It's a strange concept to me that a W would say use a condom. I got snipped for a reason. I guess my point is, and I'll def say I've not walked in others shoes on this but I believe I'd go hard no if W wanted me to wear a condom. 

There certainly may be reasons unknown to me to wear one. So I don't know my thoughts on condoms are correct just my thought process.

I found out in week one that W doesn't like ears nibbled on, not my thing either but I remember doing it real early on out of habit I guess while working my way down and so I added that mental note to self.


----------



## DownByTheRiver (Jul 2, 2020)

Ragnar Ragnasson said:


> It's a strange concept to me that a W would say use a condom. I got snipped for a reason. I guess my point is, and I'll def say I've not walked in others shoes on this but I believe I'd go hard no if W wanted me to wear a condom.
> 
> There certainly may be reasons unknown to me to wear one. So I don't know my thoughts on condoms are correct just my thought process.
> 
> I found out in week one that W doesn't like ears nibbled on, not my thing either but I remember doing it real early on out of habit I guess while working my way down and so I added that mental note to self.


He has a problem of being very wet and excess saliva. She has just finally reached her limit on the fluids. She's tired of dealing with them. I'm sure this is coupled with a general decline in sexual appetite as she's getting older. 

Listen I knew a girl right after college who had a boyfriend that his sperm would hit the ceiling when he came and he wouldn't help clean it off because it was her ceiling. There are things that happen in intimacy that are not always optimal. 

I just suggest he do what he can to mitigate the situation since they have long relationship and give her as much consideration as possible as she has been doing for him with his salivation problem all these years.


----------



## GoodDad5 (9 mo ago)

My wife won’t admit to having this issue. She will only allow PIV and will not do anything that involves it being on her skin anywhere, even the pre stuff grosses her out. Once we are done she immediately goes to the bathroom.
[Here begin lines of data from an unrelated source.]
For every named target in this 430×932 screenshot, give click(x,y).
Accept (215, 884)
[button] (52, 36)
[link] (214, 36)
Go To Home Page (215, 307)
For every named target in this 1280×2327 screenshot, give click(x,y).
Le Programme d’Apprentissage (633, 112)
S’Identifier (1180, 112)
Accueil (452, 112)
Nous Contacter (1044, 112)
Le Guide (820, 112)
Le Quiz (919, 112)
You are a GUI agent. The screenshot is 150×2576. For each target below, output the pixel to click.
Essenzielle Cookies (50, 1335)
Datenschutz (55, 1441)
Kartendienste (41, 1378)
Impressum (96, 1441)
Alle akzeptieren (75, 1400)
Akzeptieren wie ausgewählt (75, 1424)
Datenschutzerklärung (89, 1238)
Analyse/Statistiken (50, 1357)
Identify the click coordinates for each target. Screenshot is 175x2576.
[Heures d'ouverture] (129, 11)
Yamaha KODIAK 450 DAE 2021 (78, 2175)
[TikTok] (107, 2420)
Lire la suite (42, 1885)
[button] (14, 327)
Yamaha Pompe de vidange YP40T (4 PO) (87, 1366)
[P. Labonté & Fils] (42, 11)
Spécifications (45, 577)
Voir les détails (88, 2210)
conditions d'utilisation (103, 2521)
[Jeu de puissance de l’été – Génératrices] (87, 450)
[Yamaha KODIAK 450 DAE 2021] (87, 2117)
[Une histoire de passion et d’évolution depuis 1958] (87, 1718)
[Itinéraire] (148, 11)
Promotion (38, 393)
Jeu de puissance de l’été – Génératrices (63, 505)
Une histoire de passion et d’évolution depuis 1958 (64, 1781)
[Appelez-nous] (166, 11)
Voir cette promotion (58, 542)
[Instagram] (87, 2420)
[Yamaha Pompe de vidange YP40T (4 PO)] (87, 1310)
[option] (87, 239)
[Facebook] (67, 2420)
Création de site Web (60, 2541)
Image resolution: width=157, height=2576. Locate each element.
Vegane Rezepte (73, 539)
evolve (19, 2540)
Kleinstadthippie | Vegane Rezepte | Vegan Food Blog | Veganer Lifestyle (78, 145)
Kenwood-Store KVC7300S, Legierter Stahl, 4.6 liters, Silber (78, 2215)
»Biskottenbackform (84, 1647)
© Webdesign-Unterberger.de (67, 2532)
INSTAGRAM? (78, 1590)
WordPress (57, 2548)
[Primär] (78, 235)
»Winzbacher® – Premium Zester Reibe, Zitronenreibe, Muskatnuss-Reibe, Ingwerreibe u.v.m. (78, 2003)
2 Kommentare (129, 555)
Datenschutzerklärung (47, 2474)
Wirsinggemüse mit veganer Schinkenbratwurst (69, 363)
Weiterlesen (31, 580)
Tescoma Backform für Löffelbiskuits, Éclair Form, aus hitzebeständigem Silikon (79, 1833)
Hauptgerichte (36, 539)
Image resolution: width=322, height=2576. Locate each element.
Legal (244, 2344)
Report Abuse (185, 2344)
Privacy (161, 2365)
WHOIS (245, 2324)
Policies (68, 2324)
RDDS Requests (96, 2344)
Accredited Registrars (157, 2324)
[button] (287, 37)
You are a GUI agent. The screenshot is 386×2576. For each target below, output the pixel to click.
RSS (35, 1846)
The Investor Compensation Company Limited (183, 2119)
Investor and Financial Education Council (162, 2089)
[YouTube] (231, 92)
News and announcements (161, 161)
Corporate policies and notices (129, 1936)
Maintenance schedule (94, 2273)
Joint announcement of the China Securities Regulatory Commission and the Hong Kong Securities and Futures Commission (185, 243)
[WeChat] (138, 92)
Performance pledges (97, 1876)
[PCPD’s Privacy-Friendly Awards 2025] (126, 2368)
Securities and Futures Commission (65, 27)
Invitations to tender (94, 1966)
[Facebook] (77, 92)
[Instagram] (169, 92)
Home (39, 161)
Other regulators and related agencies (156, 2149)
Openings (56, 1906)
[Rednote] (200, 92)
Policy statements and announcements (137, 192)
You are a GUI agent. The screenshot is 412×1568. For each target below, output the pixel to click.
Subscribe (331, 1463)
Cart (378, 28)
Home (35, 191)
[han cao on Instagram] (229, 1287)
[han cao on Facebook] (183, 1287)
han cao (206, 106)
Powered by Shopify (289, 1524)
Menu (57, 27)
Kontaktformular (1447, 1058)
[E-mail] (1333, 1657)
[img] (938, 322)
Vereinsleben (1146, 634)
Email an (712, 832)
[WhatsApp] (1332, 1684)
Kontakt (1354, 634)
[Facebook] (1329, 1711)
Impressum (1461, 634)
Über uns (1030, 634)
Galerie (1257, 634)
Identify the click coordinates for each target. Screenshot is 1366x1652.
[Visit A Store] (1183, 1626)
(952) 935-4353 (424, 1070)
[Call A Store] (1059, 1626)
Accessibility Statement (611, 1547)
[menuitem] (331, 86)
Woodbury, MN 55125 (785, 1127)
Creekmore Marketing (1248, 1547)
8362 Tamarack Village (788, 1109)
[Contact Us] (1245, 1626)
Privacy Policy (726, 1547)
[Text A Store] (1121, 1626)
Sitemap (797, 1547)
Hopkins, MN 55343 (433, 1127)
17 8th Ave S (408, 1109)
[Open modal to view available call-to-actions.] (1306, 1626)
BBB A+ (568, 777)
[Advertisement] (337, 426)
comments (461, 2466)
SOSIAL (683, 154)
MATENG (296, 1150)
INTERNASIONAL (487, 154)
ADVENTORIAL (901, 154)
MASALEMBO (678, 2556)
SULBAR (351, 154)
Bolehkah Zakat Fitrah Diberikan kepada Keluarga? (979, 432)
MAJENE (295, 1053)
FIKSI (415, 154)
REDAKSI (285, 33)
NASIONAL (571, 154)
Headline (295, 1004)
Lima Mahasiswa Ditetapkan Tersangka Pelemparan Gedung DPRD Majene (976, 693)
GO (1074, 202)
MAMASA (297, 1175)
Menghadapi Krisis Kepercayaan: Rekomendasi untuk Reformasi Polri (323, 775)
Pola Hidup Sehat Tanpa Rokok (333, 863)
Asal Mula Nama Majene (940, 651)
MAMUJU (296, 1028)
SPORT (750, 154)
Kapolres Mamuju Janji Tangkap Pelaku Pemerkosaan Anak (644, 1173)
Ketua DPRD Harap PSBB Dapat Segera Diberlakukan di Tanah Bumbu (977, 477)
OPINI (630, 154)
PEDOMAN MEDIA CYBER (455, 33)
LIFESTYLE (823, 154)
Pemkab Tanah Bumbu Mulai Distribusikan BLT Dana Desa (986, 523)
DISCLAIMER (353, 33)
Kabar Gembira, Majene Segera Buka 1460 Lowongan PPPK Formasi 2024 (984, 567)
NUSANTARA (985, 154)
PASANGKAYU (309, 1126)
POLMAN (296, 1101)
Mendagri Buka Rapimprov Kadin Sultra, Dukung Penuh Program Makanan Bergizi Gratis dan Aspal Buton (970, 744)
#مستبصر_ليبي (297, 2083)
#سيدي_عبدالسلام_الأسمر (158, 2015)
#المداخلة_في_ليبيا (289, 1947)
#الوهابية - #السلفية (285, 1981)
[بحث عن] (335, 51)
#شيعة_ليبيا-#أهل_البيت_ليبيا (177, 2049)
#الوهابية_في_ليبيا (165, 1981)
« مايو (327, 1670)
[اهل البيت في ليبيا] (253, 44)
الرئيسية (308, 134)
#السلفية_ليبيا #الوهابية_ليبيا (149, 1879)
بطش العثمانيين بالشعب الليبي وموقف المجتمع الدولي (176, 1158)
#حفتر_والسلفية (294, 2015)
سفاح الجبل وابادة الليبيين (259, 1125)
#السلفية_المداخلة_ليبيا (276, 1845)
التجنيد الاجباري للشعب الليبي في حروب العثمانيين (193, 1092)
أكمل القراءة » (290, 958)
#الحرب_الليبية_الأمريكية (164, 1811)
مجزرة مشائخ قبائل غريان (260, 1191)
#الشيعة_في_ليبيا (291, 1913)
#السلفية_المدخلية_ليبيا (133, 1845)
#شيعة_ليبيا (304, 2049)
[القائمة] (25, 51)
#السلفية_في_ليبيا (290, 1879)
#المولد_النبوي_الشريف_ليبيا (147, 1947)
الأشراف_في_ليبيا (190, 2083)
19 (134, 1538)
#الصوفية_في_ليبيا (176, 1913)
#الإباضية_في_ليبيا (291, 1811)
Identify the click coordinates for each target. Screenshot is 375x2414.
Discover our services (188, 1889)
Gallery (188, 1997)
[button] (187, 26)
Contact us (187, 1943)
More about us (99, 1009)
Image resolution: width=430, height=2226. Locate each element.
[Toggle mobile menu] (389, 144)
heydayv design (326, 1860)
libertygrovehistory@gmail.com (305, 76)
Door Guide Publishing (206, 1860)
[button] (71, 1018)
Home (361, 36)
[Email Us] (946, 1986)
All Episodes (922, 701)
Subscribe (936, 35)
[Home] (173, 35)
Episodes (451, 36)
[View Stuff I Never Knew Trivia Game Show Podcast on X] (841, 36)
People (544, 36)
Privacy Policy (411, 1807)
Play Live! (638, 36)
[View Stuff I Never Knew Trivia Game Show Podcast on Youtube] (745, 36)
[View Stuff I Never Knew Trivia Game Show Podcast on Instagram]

I’ve asked about doing the pull out at the end and she’s so against it. 

Quite honestly the more I work on me and getting in better shape, etc, the more turned off I am by her attitude towards sex. Like I don’t even desire it with her anymore and am weak when I do try to initiate. It’s a willpower I’m working hard for to not initiate sex with her as I know it will be pity sex.


----------



## TinyTbone (6 mo ago)

That is understandable. I at times also feel the same way. No passion, no desire. Just the mechanics of thrusting. Not fun, sharing or enjoyable.


----------